E se ce ne andassimo tutti? Dico davvero! Me l’ha fatto venire in mente Pfd’ac con un suo commento. Un sogno. Ci delocalizziamo dove la vita costa meno, dove ci siano dei governanti meno paranoici e impegolati in questioni giudiziarie. Ce la filiamo in qualche paese appena entrato nella UE, con poche leggi, ma molta libertà d’iniziativa, magari troppa, ma senza ipocrisie. E piantiamo in asso questa banda di manigoldi che cercano di far passare per il bene dei cittadini provvedimenti fatti su misura per se stessi. Andiamo a prendere i posti lasciati liberi dagli immigrati nei loro paesi e lasciamo loro i nostri, così i governanti imparano cosa vuol dire maltrattare i cittadini italiani e avere a che fare con i nuovi abitanti che non hanno goduto degli agi e delle mollezze del benessere e magari sono un po’ più avvezzi all’incazzatura attiva: gli immigrati saggeranno un po’ di “democrazia televisiva”, che è sempre un fatto culturale e noi ci piglieremo finalmente una bella vacanza.
Lo so, più che un sogno è uno sfogo, ma non se ne può più di questa gang di incantatori illusionisti che una ne fa e cento ne inventa ogni giorno, fino a negare l’evidenza, come i tagli alla sanità, alla sicurezza, l’innalzamento delle tasse e delle tariffe, persino gli incidenti nucleari in Slovenia e Francia, causati probabilmente da quegli iettatori dei giornalisti sempre pronti a menar gramo, mentre sono stati proprio un paio di ministri a parlare per primi di nucleare e a emettere vibrazioni negative. Non si può più reggere un esercito di individui diffusi in tutto il paese, comandati da un capo di stato straniero con un curioso accento, che, solo per il fatto di indossare abiti lunghi sotto i quali avvengono spesso strane manovre, adottare buffi copricapo e adornarsi di anelli, collane e croci, pretende di dirci come dobbiamo nascere, vivere e morire. Basta con la delocalizzazione delle imprese, delocalizziamo noi stessi. Andiamocene!

«Qui posso permettermi una troupe di 130 persone, solo 15 gli italiani, i capisquadra. Qui ho a disposizione migliaia di comparse, cavalli e stuntman a bizzeffe. Un macchinista in Italia costa 1500 euro al giorno, qui 300. Da noi dopo nove ore scatta lo straordinario, qui non esistono limiti d’orario. Per la manovalanza si usa lo “zingarume rumeno” a 400, 500 euro la settimana» (dal Corriere di oggi, intervista di Giuseppina Manin).
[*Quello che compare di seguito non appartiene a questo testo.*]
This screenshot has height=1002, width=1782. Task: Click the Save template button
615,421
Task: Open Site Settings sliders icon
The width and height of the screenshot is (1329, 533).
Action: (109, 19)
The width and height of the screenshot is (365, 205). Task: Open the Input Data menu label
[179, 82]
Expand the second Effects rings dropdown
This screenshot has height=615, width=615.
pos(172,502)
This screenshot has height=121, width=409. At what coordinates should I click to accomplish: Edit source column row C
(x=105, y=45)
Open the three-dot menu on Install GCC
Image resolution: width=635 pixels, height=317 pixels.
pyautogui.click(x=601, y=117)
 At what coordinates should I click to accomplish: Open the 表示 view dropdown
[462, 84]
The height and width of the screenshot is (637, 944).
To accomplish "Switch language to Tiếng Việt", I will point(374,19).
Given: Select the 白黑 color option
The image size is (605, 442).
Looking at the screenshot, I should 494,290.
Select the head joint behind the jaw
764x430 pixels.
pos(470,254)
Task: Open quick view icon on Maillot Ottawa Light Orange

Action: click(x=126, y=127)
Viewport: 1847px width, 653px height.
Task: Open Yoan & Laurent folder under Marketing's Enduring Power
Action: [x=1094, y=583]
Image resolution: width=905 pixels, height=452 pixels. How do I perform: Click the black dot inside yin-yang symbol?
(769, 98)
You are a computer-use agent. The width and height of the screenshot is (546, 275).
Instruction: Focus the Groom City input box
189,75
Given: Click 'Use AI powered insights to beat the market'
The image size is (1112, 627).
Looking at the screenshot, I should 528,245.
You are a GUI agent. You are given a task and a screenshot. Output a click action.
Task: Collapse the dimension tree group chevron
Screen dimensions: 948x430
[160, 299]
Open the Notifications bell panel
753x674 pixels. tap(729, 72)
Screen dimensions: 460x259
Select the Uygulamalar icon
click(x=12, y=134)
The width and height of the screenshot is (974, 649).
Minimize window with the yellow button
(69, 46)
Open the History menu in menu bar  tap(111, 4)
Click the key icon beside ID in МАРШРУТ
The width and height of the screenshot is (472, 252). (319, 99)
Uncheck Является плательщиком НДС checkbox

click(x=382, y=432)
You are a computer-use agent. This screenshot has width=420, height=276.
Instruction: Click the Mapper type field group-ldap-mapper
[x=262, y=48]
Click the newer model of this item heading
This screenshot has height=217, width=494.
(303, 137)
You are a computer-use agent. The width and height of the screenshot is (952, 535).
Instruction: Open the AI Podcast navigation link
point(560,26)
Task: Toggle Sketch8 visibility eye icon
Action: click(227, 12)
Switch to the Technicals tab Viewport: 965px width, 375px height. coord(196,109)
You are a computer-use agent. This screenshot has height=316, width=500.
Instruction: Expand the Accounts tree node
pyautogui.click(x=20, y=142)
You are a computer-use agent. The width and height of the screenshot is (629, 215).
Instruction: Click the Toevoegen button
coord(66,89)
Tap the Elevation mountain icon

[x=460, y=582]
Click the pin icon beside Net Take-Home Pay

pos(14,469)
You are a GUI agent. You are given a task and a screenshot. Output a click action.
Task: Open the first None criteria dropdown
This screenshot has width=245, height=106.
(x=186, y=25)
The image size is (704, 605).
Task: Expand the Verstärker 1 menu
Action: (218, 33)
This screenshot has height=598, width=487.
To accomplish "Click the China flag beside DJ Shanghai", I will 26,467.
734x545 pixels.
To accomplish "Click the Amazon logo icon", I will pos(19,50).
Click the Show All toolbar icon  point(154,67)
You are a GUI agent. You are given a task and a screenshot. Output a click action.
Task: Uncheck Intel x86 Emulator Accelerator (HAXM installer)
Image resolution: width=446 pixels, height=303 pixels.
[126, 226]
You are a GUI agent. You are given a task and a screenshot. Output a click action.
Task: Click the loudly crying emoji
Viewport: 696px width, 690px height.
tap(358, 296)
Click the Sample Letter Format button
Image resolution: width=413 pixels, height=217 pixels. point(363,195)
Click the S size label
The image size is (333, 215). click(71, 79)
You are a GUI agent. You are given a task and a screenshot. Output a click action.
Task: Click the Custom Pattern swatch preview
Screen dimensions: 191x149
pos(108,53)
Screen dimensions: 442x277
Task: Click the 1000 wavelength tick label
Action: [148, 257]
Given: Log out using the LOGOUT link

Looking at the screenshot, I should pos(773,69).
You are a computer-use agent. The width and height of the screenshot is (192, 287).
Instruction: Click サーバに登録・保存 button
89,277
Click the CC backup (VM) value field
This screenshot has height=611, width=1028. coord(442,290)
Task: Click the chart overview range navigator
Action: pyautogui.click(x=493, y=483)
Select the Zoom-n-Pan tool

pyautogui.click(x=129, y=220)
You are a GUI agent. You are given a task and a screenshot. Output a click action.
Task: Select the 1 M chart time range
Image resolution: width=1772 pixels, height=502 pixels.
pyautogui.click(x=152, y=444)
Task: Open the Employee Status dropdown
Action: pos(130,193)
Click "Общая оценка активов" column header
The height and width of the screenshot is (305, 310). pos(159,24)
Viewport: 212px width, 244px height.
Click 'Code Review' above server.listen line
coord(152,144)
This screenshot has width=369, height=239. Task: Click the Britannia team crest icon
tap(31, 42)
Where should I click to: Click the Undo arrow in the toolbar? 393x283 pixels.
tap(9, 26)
Parola di Renzo Martinelli, autore di capolavori come il Mercante di Pietre e Carnera, regista considerato vicino alla Lega, per intercessione della quale sta realizzando il film sulla battaglia di Legnano, quella del 1176 che oppose la Lega Lombarda, quella vera del Carroccio e della Martinella, a Federico Barbarossa. È andato in Romania a girare (!!!) per le ragioni sopraddette, ma anche per potersi permettere, risparmiando sul budget tecnico, attori come Rutger Hauer e Raz Degan, rispettivamente nei panni dell’imperatore tedesco e di Alberto da Giussano, ma anche Kasia Smutniak, Cecile Cassel, Angela Molina e Murray Abraham. Curioso: nessun italiano e nemmeno padano, nonostante sia una produzione RAI. Produzione delocalizzata, come si vede. In compenso “lo zingarume” questa volta è servito e non si è neppure rubato una cinepresa. Avranno usato le ronde verdi o sarà bastato lo sguardo severo dell’eroico Martinelli? L’idea delle impronte digitali non gli dispiace: «Vorrei sapere chi viene in casa mia». Giusto. E i romeni sanno chi è andato a casa loro? Ma, soprattutto: io che pago il canone RAI, oltre a riempire le tasche di Saccà e le sue amichette, devo anche sobbarcarmi il compenso di questo bifolco?